Provided data -
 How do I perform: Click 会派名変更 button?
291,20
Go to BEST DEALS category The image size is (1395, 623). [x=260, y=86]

---

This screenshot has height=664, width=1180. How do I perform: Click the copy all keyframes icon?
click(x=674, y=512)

To do -
Return, word for word, the lines of the data above from the line with "How do I perform: Click 会派名変更 button?" through the line with "Go to BEST DEALS", inclusive.

Answer area -
 How do I perform: Click 会派名変更 button?
291,20
Go to BEST DEALS category The image size is (1395, 623). [x=260, y=86]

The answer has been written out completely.